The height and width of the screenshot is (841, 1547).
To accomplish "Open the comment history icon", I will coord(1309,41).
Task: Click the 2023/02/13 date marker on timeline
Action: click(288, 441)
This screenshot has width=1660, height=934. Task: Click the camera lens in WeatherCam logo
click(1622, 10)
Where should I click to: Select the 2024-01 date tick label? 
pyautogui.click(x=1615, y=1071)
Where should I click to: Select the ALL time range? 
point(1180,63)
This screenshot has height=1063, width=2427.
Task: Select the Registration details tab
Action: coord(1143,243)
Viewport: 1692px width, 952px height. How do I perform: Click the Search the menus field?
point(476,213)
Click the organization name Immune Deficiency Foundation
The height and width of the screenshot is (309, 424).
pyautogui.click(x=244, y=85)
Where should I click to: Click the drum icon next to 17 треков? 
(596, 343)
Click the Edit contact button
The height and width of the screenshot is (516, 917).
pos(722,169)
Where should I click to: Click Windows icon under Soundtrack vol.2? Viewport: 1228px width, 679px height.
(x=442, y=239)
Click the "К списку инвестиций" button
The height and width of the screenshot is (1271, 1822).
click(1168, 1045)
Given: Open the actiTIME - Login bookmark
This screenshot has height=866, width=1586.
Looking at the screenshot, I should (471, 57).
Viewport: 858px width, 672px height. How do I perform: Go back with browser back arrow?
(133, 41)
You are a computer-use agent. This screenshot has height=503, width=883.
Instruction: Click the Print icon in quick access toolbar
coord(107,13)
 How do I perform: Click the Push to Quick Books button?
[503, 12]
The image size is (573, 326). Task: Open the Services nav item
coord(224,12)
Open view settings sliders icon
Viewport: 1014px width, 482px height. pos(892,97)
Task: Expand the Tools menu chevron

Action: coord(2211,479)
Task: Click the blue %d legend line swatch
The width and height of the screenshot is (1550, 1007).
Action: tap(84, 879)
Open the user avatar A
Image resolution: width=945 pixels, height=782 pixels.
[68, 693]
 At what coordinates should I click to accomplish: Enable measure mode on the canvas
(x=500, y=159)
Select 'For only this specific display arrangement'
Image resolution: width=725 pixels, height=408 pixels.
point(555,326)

************

From the line containing "Task: Click the blue %d legend line swatch" through the last line of the entries above, print each line exactly as it stands.

Task: Click the blue %d legend line swatch
The width and height of the screenshot is (1550, 1007).
Action: tap(84, 879)
Open the user avatar A
Image resolution: width=945 pixels, height=782 pixels.
[68, 693]
 At what coordinates should I click to accomplish: Enable measure mode on the canvas
(x=500, y=159)
Select 'For only this specific display arrangement'
Image resolution: width=725 pixels, height=408 pixels.
point(555,326)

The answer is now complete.